Rubin’s personal happiness project was a year-long effort, and she focuses each chapter on one monthly resolution. These resolutions start out as relatively broad objectives (such as “Aim Higher,” “Lighten Up,” and “Make Time for Friends”), but then each one is broken down into specific tasks and instructions (the “how” part). I appreciated this approach, both because “change overload” is one primary reason why I burn out on self-improvement projects and because it was interesting to see how the the author was able to translate lofty goals into daily actions. As I was reading, I found myself dog-earing the corners of several pages which contained ideas I wanted to revisit.

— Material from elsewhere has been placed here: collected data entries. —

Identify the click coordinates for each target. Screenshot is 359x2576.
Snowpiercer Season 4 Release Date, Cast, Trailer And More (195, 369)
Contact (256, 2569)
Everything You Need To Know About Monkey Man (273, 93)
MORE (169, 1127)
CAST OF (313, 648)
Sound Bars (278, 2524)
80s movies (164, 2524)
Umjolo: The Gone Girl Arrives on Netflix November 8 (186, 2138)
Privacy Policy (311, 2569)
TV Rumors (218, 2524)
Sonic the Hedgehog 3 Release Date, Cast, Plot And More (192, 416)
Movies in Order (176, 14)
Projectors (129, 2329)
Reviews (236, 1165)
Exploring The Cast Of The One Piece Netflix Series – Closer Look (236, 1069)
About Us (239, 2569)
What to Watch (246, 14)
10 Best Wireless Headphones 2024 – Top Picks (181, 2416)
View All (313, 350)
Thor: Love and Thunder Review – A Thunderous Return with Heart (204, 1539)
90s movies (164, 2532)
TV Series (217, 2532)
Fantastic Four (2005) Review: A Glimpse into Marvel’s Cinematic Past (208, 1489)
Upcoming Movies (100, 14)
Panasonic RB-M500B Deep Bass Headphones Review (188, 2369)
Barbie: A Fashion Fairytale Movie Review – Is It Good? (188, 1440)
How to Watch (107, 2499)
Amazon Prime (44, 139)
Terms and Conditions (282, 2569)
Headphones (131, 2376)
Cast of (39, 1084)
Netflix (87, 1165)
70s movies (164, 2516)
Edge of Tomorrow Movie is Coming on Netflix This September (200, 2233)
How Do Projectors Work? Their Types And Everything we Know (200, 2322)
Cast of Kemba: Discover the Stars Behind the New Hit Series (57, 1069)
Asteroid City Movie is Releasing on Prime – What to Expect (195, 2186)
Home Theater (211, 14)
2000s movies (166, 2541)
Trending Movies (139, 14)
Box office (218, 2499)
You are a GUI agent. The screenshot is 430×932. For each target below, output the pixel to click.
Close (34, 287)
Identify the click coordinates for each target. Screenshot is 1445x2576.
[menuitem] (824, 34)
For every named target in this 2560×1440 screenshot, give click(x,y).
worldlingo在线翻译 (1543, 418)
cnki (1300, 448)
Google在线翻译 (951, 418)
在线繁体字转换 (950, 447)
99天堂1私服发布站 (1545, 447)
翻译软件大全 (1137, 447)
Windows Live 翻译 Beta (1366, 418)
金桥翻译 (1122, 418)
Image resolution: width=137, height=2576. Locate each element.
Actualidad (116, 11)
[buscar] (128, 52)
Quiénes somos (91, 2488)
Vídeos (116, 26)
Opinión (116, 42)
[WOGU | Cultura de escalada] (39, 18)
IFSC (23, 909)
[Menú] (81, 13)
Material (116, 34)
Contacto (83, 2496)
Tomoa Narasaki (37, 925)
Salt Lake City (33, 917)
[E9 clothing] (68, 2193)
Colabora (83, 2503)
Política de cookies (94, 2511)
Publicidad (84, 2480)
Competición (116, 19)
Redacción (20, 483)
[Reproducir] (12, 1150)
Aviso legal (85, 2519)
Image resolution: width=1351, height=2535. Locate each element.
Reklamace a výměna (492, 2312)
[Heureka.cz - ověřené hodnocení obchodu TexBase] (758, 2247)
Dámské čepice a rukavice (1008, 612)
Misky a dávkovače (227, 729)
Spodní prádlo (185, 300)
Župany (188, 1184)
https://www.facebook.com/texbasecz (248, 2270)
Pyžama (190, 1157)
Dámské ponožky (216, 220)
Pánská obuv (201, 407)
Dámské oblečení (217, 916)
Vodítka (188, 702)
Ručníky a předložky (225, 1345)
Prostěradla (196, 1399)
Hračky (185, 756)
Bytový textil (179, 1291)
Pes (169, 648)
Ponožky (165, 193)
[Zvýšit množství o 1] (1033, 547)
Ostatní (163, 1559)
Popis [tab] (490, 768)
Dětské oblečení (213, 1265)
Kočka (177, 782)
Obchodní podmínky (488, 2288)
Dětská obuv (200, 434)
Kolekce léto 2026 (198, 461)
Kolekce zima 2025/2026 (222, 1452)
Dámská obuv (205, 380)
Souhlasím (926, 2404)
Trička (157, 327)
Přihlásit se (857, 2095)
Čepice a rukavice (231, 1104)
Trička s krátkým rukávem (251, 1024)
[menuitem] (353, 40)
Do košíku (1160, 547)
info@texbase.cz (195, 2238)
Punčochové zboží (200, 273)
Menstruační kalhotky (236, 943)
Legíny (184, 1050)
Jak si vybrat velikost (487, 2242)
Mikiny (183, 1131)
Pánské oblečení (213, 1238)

Part of the reason why I enjoyed this book as much as I did is because the author’s methods for processing information and tracking progress are similar to my own preferences: Gretchen Rubin is clearly a list-maker and a chart-filler-outer, and if you don’t particularly like to do this type of activity, then The Happiness Project may not resonate with you like it did with me. The author has both a website and instructional materials in the book to help readers start their own projects, and while I might be able to use these, other people who can’t or don’t work this way may find this approach challenging.
The Happiness Project is considered “stunt nonfiction,” in that it’s an account of a time-bound project that the author has undertaken. Julie and Julia and other “I’m going to take $TIME_FRAME to $GOAL” fall into this genre (which I didn’t know had a label until Rubin identified it in-text), and while these types of projects can seem contrived, I thought Rubin did well with describing how she was integrating her project into her life. While I was reading, I never got the sense that she was waiting for the ordeal to be over so she could “get back to normal,” and it appears that she did receive lasting benefit from the effort. Whether it’s a month or a year, a focus on personal happiness is an act of self-care, and The Happiness Project has convinced me it’s a worthwhile challenge.
The Verdict: Nobody is more shocked than I that I liked and benefited from a self-help book. But, there it is. I give it four out of five trips on this guy’s private jet (because you know he has one).